Thursday, January 6, 2011

I have learned that if you must leave a place that you have lived in and loved and where all your yesterdays are buried deep - leave it any way except a slow way - leave it the fastest way you can. Never turn back and never believe that an hour you remember is a better hour because it is dead. Passed years seem safe ones, vanquished ones, while the future lives in a cloud, formidable from a distance. The cloud clears as you enter it.
-Beryl Markham, West With The Night

Two days ago I was perched on an open slope spread with a thin layer of icy snow, gazing out at Germany's cloud-covered Black Forest, and cursing my lack of finesse on skis. Now, back in the Congo for just half a day, I feel restless already. My chin is chapped and peeling from the winds of a Vosgien winter, here in this never-cold, never-hot Equatorial land where snow is a thing of mystery and the average yearly income wouldn't buy a decent pair of skis.

I am stuck between worlds at the moment, clinging to my would-be life in France, not quite mentally ready to return to my current reality.

I have, by anybody's definition, I think, become a nomad. Since leaving home for college 13 years ago, I have lived in five foreign countries and seven US states, never staying put in any of them for more than a year. I have spread my life as thin as the snow on that French mountain, to the point that it is difficult to say where I come from or where I might logically go next.

There is a great beauty in movement, in flexibility, in the art of adapting.
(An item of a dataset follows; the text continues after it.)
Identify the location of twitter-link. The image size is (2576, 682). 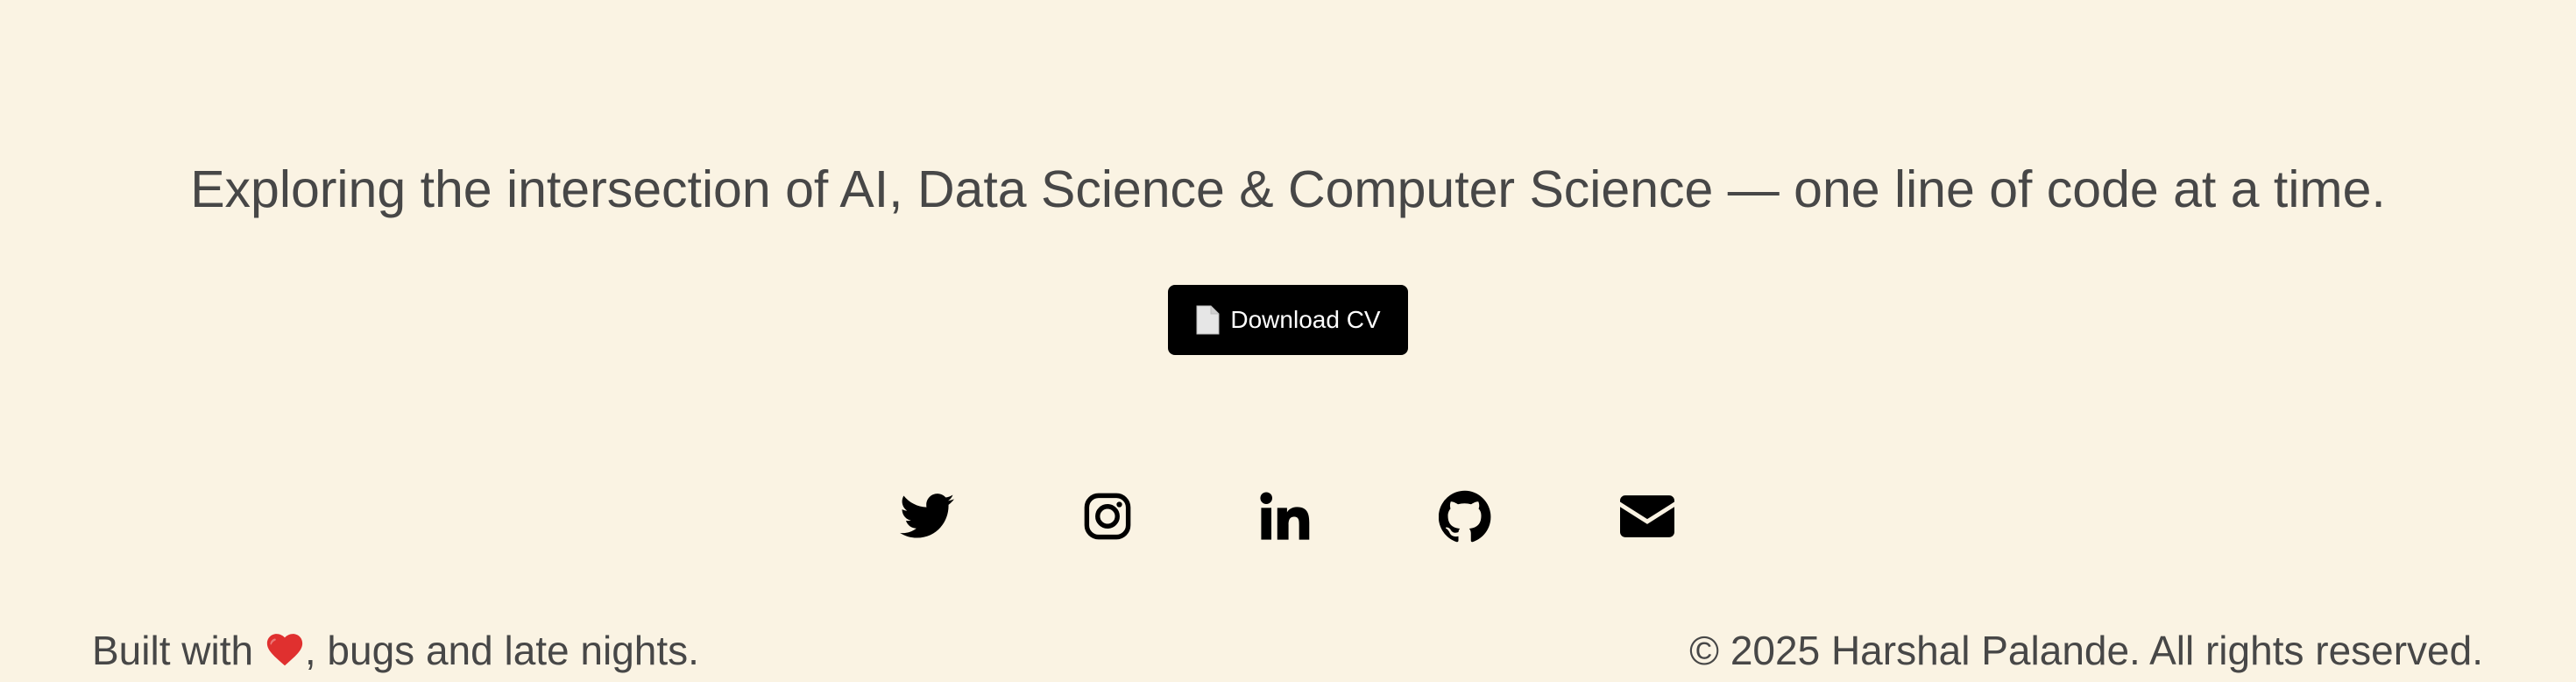
(927, 516).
If I have not planted myself firmly enough to master any one skill or subject, this is perhaps my one trump - the ability to grow into the space I am placed in, foreign though it may be.

But the repeated departures are beginning to take their toll. I live and love and then find my yesterdays more and more wrenching to leave behind. I would like, for once, to plant my feet on the soil of a place and call it my own.
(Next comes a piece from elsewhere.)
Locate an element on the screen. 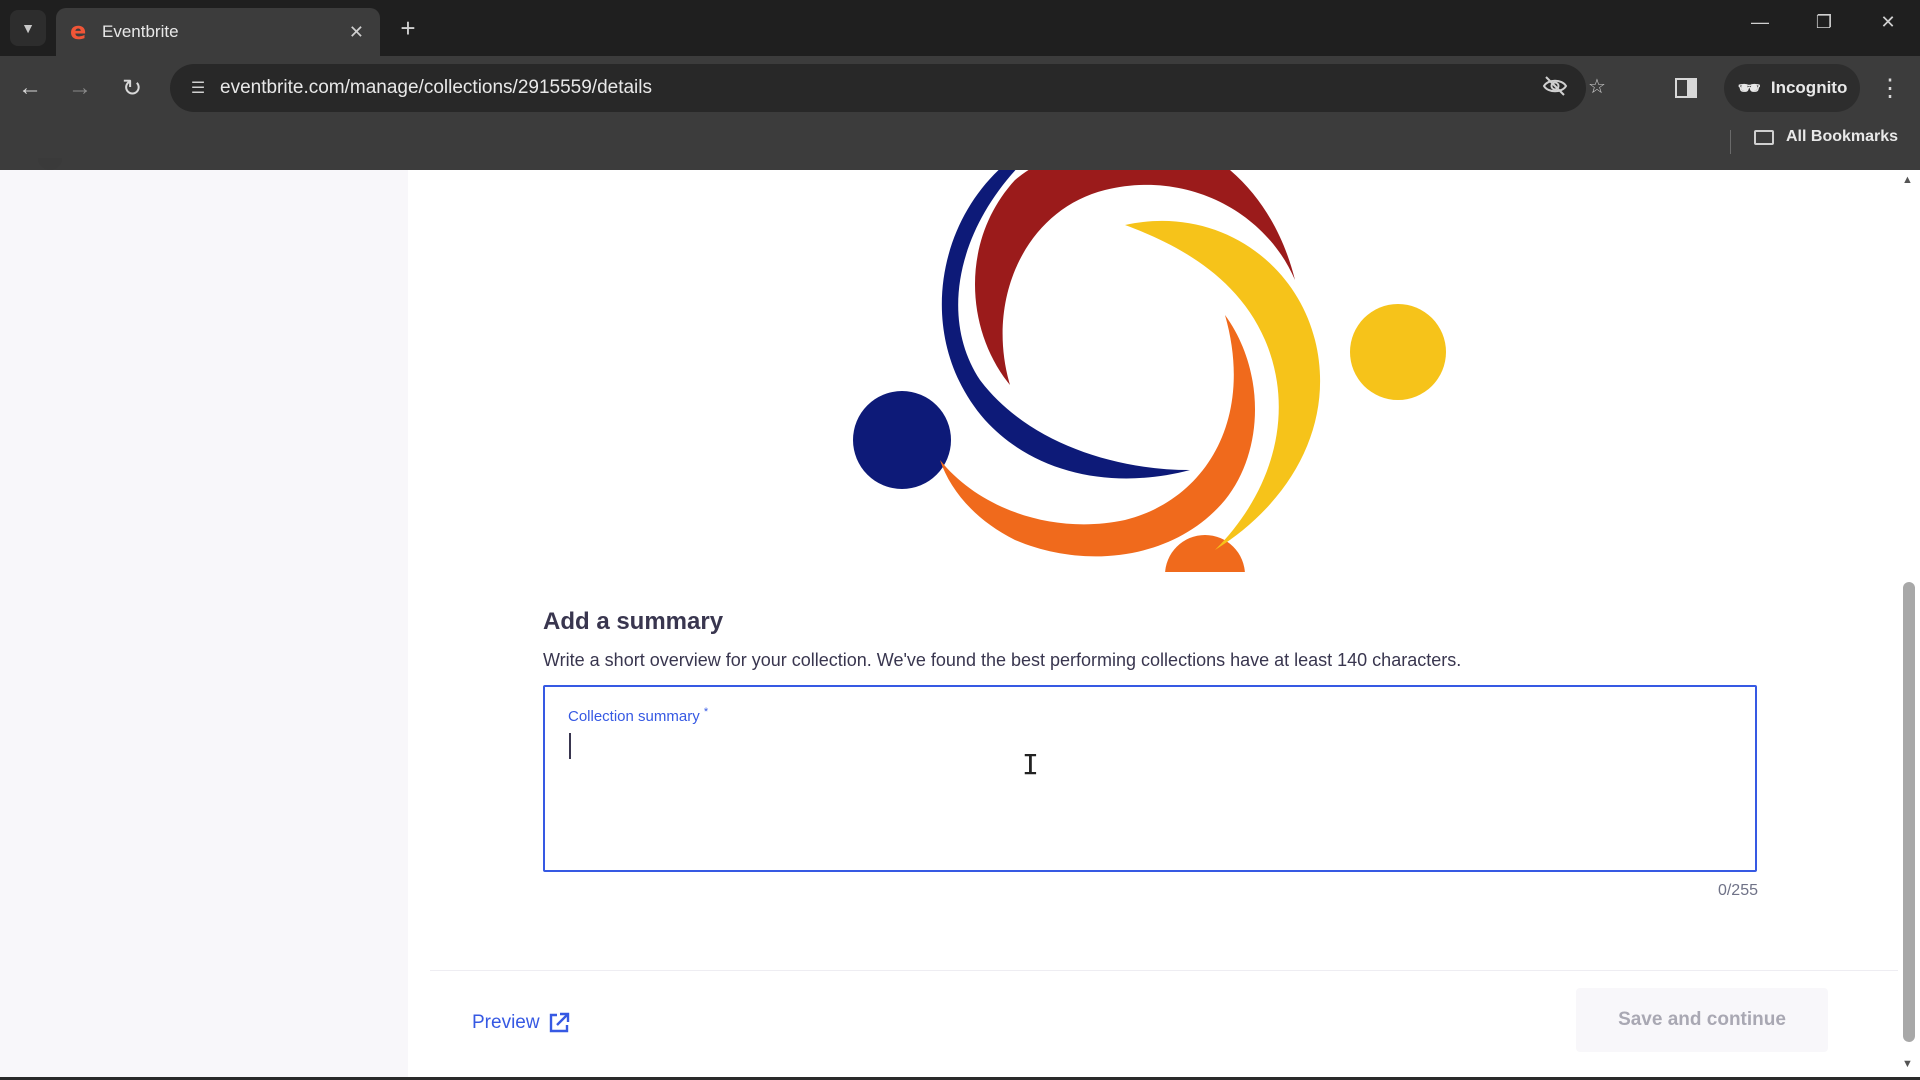  external-link-icon is located at coordinates (559, 1022).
Northeastern France was my home, for 10 months, four years ago. I taught English and unexpectedly discovered a group of kindred spirits, alpine types who welcomed me into their circle and fortified my vocabulary, my climbing skills, and my tolerance of potent cheese, in the mountains of eastern France. After a slow and lonely first few months, I found a community in these people, one that I left behind in order to put the fortified French to use, in grad school in California, and now in Africa. And these were the people that I returned to last week, for a mere seven days, enough to understand that their life as I knew it continues, that strong homemade liqueurs still take off the chill after a day of skiing, that four hour dinners endure, that every vacation properly filled means the exploration of a new alpine destination, that houses are built and refurbished and warmed with wood fires.

I have tasted this life, but it is not mine, which seems to require some level of upset and exoticism to be sated. Exactly what level, and taken in what intervals, I am still trying to determine. The Congo is my present, and the future remains hazy, shrouded. But there is surely ground beneath those clouds, and only I can decide where to place these feet.


  1. Powerful existential post there. Good continuation in your work and soulsearch. And, "bon courage".

  2. Emily, what I want to say after reading this is personal and will be saved for Skype or an email.

    But you, and your words, touch me deeply, and I am filled with admiration and love for you.

  3. Emily, I feel every word you wrote.

    Keep that wisdom of knowing that any home we make on this earth is only temporary as you follow your heart to a place that makes you happy and keeps you warm.


  4. Thanks for all this French community you describ and from wich I below. We never forget you, and even the 7 days you stayed where realy to fast, it was great to see you again.
    I planed to see you in California goes always on! To fast! ;-)
    I always known that you will go in an other country like Congo after. It was written!
    I hope for you that you will fine THE place, and THE job, and THE friends and want for having the life you dream. I'm still looking for THE job! ;-) But don't forget that dream can't always be exactly reality...
    I hope you know that you can come in northeast of France when you want... Our house is always open for you.
    Have good time whereever you are.
    See you soon!

  5. There may be a mountain within those clouds. Don't fly too low.

  6. beautiful. you'll know when you're ready to stay. take care in your travels, emily.